Goodnight Desdemona, Good Morning Juliet

Ever wonder what would have happened if Romeo and Juliet didn't die tragically?  That they survived long enough to actually get to know each other.  Think they would have really gotten married?  Or realized after a few days that maybe, just maybe, they were not meant to be star crossed lovers?

Ann Marie MacDonald's fabulous play Good Night Desdemona, Good Morning Juliet tackles that very question in a hilarious (and very thought-provoking) way. 

I'm waist deep in a new book (well a trilogy actually) called Kristin Lavransdatter.  It begs the same question.  Two people (Kristin and Erlend) see each other, fall madly, passionately in love and are willing to do anything to marry.  She is already betrothed (with gives you an idea of the time the book is set in) and he's got a questionable history but Krisin is willing to disgrace her family, end her engagement, sacrifice her maidenhood and leave her home to marry a man she hardly knows.
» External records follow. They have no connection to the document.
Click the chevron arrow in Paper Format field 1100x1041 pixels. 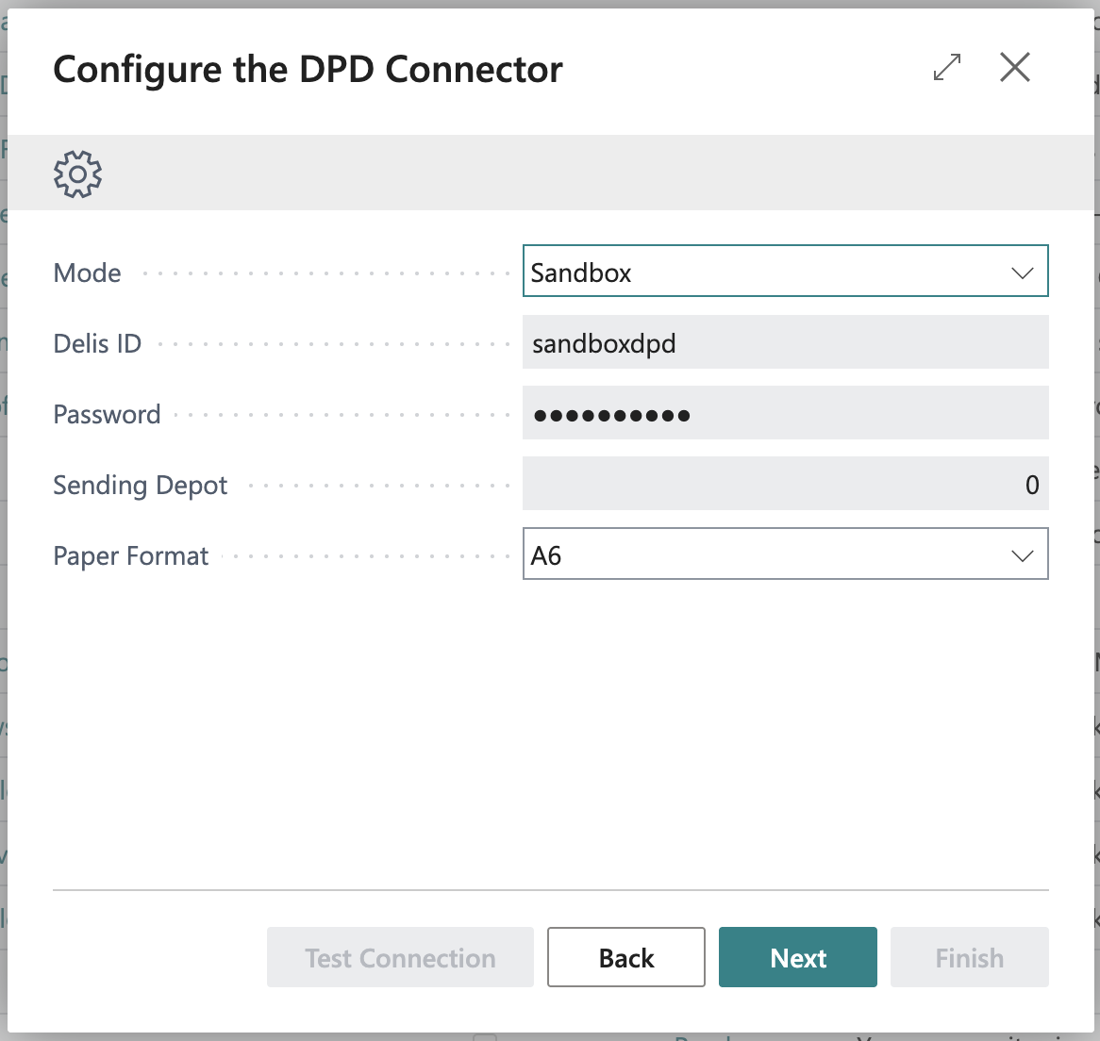point(1023,555)
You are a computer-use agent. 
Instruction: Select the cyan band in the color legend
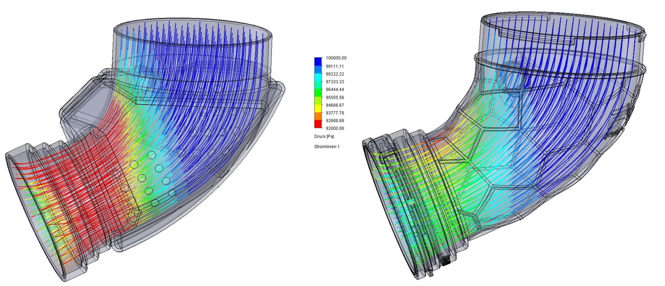pyautogui.click(x=318, y=77)
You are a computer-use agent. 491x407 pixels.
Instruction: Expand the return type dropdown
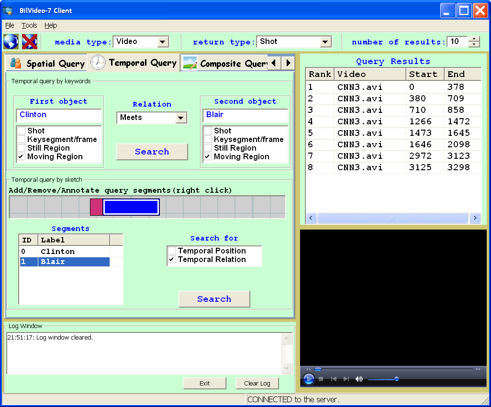325,42
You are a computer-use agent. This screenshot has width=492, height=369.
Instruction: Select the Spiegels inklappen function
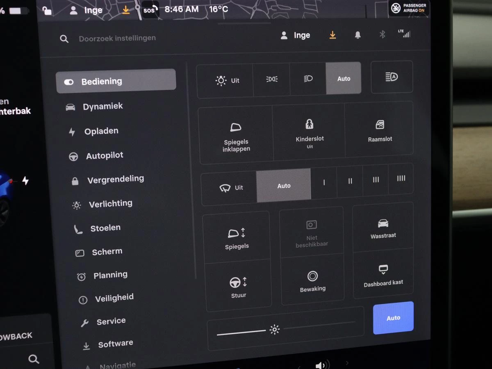tap(236, 135)
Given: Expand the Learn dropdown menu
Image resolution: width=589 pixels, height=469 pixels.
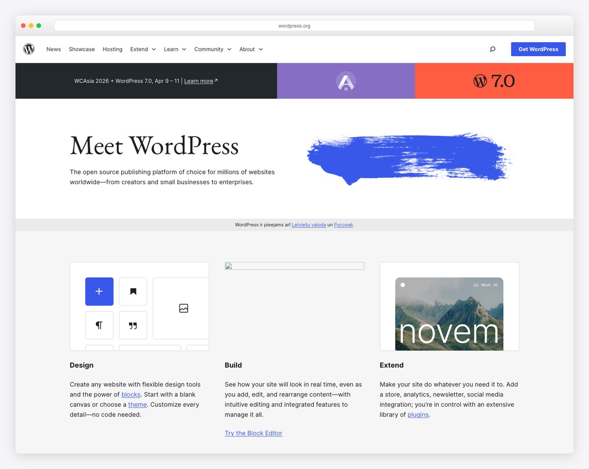Looking at the screenshot, I should coord(175,49).
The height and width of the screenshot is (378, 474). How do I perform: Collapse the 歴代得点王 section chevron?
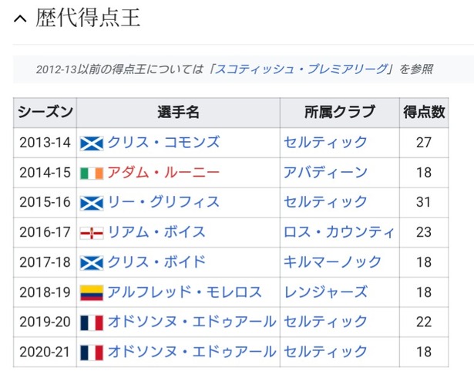pos(20,19)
As you might imagine, once they can actually be together for more than five minutes, they both realize that the other person is not so shiny and perfect.  In fact, they can be downright annoying and sometimes quite boorish.  But they're already married and have given up everything to be together so now what??

Nobody is shiny and perfect.  Sometimes that is quite evident within seconds of meeting a person.  Other times, it's not.  But we are all different (thank heavens) and therefore think differently, behave differently, respond, communicate, clean the house and make the dinner differently.   

Why are stories like Romeo and Juliet so compelling?  It's basically two people who fall in love at first sight which means it's most likely based purely on physical attractiveness and sex appeal rather than on their ability to handle complex emotions, communicate effectively or play Scrabble.  They "love" each other so much that they are quite willing to kill themselves rather than be apart. 


What about the kind of love where two people love each other despite of, and because of, their differences? The kind where they accept the other person just as they are and they don't base everything on whether or not the person makes them swoon with passion from across the room?  Certainly not as exciting and definitely not the material needed for a blockbuster movie - but it works for me.